> Excerpt provided

((

The food in Istanbul

Where to start? The delicious kebaps? The freshly squeezed pomegranate juice? Or the glorious baklava? My taste buds were in heaven!

Restaurant food

The most traditional dish, which I think I ate every single day, is the kebap (spelled kebab or kabob in English speaking countries.) It consists of skewered chunks of lamb or chicken cooked on a grill and served with grilled tomato and green pepper, rice or bulgur wheat and chips.

There are many different types of kebap, like the donner (the meat is shaved and served on a piece of flatbread,) or the iskender, chunks of lamb served on top of pieces of bread with tomato sauce.  The lamb can also be finely ground and made into meatballs (kofte.)

Among my favourite kebaps was the patlican kebap: grilled chunks of aubergine and lamb meatballs. One of favourite vegetables and deliciously seasond lamb with a wonderful smokey taste; what´s not to like!

Yummy iskender kebap
Yummy iskender kebap

There are fish restaurants on both sides of the lower level of the Galata Bridge. Their specialty is the fish sandwich. The grilled fish (the day’s catch) is served on a big bun with salad and onion. I don´t care for fish but my husband said it was very nice. I ordered a kofte sándwich -lamb meatballs with salad.

Fish sandwich
Fish sandwich

I was surprised to find so many familiar desserts in Istanbul. It was a sort of epiphany which really brought home the fact that most of the food we eat in Argentina was introduced by immigrants. The first day at breakfast I tried a little piece of a beige paste-like dessert. Its flavour brought me back to my childhood. I yelled “Mantecol!” As it turned out, it was halva, a traditional Turkish peanut dessert.

))

Copy out the Istanbul food post above word for word, in full.

> Dataset extract

((

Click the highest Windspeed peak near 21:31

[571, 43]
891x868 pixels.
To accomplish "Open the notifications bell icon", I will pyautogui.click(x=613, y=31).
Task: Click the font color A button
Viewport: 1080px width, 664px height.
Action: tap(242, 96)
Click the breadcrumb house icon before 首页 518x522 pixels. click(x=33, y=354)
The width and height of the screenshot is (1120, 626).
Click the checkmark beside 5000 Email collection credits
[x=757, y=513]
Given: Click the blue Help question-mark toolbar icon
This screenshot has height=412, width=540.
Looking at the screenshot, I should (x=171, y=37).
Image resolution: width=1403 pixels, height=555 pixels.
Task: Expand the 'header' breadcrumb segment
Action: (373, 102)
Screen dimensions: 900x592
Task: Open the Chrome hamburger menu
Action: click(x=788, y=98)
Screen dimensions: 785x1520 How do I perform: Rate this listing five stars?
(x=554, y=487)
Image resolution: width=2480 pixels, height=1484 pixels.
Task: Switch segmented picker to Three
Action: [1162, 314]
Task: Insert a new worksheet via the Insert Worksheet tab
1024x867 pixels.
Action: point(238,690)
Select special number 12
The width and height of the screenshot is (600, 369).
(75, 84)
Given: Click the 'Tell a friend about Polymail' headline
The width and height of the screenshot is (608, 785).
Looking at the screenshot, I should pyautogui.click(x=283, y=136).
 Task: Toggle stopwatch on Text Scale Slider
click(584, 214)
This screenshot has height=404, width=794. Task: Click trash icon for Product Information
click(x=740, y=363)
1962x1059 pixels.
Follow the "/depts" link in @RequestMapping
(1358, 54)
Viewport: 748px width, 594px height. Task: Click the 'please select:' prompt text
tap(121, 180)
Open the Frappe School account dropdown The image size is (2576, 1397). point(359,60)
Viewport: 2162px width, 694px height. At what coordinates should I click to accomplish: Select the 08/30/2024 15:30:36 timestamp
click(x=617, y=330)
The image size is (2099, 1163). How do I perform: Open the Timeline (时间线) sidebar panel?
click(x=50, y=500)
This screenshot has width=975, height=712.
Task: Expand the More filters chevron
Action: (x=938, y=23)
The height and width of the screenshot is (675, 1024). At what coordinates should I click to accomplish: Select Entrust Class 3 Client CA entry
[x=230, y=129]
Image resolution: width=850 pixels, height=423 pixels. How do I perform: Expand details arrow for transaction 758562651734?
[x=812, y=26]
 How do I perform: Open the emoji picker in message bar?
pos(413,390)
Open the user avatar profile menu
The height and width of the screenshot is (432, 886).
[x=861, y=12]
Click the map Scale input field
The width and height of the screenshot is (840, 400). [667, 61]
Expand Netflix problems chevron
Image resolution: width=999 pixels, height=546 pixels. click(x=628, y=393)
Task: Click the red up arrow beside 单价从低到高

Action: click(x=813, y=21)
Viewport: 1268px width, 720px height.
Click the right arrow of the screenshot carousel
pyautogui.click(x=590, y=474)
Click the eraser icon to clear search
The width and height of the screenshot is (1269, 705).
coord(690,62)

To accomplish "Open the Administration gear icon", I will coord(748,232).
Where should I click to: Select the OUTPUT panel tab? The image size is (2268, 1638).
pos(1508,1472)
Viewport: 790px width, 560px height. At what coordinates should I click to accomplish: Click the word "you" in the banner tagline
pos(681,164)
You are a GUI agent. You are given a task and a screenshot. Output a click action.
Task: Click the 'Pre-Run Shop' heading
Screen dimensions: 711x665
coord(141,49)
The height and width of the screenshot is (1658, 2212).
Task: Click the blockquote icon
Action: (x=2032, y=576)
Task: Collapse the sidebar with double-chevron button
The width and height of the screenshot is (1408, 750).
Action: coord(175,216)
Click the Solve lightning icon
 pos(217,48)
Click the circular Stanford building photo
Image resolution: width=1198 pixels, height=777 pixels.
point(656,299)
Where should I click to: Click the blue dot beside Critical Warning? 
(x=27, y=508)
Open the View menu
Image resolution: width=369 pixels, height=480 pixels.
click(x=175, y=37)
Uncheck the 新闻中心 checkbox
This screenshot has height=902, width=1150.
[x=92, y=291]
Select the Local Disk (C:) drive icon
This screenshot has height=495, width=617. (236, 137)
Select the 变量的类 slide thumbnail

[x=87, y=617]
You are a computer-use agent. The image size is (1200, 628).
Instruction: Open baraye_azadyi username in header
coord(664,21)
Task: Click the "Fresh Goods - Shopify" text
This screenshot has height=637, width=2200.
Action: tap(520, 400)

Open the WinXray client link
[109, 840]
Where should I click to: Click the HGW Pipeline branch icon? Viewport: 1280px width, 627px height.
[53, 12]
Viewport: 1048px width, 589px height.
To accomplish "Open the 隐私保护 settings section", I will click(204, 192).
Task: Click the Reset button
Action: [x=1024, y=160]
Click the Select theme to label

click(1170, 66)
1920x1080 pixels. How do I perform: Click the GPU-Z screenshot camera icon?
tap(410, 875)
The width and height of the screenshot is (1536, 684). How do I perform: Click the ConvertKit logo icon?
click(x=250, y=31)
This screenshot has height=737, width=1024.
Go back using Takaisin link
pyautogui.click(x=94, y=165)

))

> Response
The food in Istanbul

Where to start? The delicious kebaps? The freshly squeezed pomegranate juice? Or the glorious baklava? My taste buds were in heaven!

Restaurant food

The most traditional dish, which I think I ate every single day, is the kebap (spelled kebab or kabob in English speaking countries.) It consists of skewered chunks of lamb or chicken cooked on a grill and served with grilled tomato and green pepper, rice or bulgur wheat and chips.

There are many different types of kebap, like the donner (the meat is shaved and served on a piece of flatbread,) or the iskender, chunks of lamb served on top of pieces of bread with tomato sauce.  The lamb can also be finely ground and made into meatballs (kofte.)

Among my favourite kebaps was the patlican kebap: grilled chunks of aubergine and lamb meatballs. One of favourite vegetables and deliciously seasond lamb with a wonderful smokey taste; what´s not to like!

Yummy iskender kebap
Yummy iskender kebap

There are fish restaurants on both sides of the lower level of the Galata Bridge. Their specialty is the fish sandwich. The grilled fish (the day’s catch) is served on a big bun with salad and onion. I don´t care for fish but my husband said it was very nice. I ordered a kofte sándwich -lamb meatballs with salad.

Fish sandwich
Fish sandwich

I was surprised to find so many familiar desserts in Istanbul. It was a sort of epiphany which really brought home the fact that most of the food we eat in Argentina was introduced by immigrants. The first day at breakfast I tried a little piece of a beige paste-like dessert. Its flavour brought me back to my childhood. I yelled “Mantecol!” As it turned out, it was halva, a traditional Turkish peanut dessert.